▶ Verilen Alıntı:
###

Yargıtay Kararı 8. Hukuk Dairesi 2016/19482 E. 2019/145 K. 09.01.2019 T.

YARGITAY KARARI
DAİRE : 8. Hukuk Dairesi
ESAS NO : 2016/19482
KARAR NO : 2019/145
KARAR TARİHİ : 09.01.2019

MAHKEMESİ :Asliye Hukuk Mahkemesi (Aile Mahkemesi Sıfatıyla)

DAVA TÜRÜ : Katkı Payı Alacağı, Katılma Alacağı, TMK 240’a dayalı Tapu İptal-Tescil

Taraflar arasında görülen ve yukarıda açıklanan davada yapılan yargılama sonunda Mahkemece, davanın kısmen kabulüne, kısmen reddine, karşı davanın reddine karar verilmiş olup hükmün davacı-karşı davalı vekili ile davalılar-karşı davacılar vekili tarafından temyiz edilmesi üzerine, Dairece dosya incelendi, gereği düşünüldü.

###

▶ Görev a:
Lütfen satırlarda "What do you see at coordinates (315, 282)" ifadesini içeren satırdan "The width and height of the screenshot is (1338, 651)." ifadesini içeren satıra kadar uzanan bölümü, "Identify" yerine "Determine" koyarak düzenleyin ve yeniden yazın. Geri kalan her şey aynı kalsın.
Satırların Yargıtay kararıyla hiçbir bağlantısı yoktur.

▶ Veri Listesi:
###

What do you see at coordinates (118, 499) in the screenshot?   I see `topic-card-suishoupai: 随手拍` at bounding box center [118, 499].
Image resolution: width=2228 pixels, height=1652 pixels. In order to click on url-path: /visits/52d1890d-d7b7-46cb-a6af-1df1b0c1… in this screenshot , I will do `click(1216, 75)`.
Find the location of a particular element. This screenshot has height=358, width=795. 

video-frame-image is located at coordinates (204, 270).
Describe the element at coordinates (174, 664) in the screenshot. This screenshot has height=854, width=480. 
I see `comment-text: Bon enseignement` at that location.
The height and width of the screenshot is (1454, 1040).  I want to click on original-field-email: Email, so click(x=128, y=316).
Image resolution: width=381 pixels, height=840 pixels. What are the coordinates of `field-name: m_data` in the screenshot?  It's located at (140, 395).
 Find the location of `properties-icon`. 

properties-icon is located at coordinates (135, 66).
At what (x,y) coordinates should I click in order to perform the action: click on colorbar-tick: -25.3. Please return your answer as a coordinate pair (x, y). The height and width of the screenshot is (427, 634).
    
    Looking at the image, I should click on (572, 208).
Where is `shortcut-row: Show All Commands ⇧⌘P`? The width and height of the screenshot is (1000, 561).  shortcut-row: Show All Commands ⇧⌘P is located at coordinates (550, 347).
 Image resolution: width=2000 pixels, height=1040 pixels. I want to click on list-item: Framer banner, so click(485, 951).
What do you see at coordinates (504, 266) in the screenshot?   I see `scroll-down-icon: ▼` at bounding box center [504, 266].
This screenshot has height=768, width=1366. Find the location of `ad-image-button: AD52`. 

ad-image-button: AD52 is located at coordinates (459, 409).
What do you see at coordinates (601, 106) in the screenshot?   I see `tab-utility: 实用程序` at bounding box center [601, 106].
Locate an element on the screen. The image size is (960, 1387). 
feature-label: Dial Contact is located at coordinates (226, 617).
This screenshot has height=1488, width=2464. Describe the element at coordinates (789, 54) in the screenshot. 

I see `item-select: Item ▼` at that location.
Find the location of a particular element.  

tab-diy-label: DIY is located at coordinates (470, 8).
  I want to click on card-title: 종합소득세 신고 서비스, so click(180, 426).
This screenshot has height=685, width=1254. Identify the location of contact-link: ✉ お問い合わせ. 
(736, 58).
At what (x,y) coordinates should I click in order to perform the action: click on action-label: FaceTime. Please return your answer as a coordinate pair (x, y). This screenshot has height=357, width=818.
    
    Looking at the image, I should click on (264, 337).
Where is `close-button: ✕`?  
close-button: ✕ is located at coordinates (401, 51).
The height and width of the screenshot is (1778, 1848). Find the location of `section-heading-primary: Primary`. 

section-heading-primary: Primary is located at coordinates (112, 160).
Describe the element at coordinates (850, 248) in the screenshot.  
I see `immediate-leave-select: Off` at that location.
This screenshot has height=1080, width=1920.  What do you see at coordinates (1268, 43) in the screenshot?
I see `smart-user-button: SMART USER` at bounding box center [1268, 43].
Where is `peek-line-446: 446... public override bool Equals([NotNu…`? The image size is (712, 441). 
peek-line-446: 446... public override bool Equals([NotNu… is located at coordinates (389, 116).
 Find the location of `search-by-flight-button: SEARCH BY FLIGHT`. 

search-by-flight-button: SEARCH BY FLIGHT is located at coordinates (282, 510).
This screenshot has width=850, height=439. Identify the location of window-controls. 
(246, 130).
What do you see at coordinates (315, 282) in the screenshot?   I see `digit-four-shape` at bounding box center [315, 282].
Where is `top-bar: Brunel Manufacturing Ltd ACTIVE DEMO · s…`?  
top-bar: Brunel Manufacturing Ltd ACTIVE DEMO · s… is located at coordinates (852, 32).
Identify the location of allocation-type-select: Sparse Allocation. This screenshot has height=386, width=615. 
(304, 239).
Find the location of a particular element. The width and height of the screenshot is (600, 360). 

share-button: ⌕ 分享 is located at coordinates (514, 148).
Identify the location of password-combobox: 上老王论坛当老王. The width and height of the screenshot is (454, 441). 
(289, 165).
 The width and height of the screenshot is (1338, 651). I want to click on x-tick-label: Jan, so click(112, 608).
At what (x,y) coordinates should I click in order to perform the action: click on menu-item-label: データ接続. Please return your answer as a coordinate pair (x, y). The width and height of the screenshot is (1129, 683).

###

▶ Görev b:
Yargıtay kararına göre şu ifadeler doğru mu? (i) Karar tarihi 09.01.2019'dur. (ii) Mahkeme karşı davayı kabul etmiştir. (iii) Hüküm yalnızca davacı-karşı davalı vekili tarafından temyiz edilmiştir.

▶ Çözümünüz a:
What do you see at coordinates (315, 282) in the screenshot?   I see `digit-four-shape` at bounding box center [315, 282].
Where is `top-bar: Brunel Manufacturing Ltd ACTIVE DEMO · s…`?  
top-bar: Brunel Manufacturing Ltd ACTIVE DEMO · s… is located at coordinates (852, 32).
Determine the location of allocation-type-select: Sparse Allocation. This screenshot has height=386, width=615. 
(304, 239).
Find the location of a particular element. The width and height of the screenshot is (600, 360). 

share-button: ⌕ 分享 is located at coordinates (514, 148).
Determine the location of password-combobox: 上老王论坛当老王. The width and height of the screenshot is (454, 441). 
(289, 165).
 The width and height of the screenshot is (1338, 651). I want to click on x-tick-label: Jan, so click(112, 608).

▶ Çözümünüz b:
(i) Evet: "KARAR TARİHİ : 09.01.2019"
(ii) Hayır: "karşı davanın reddine karar verilmiş"
(iii) Hayır: "davacı-karşı davalı vekili ile davalılar-karşı davacılar vekili tarafından temyiz edilmesi"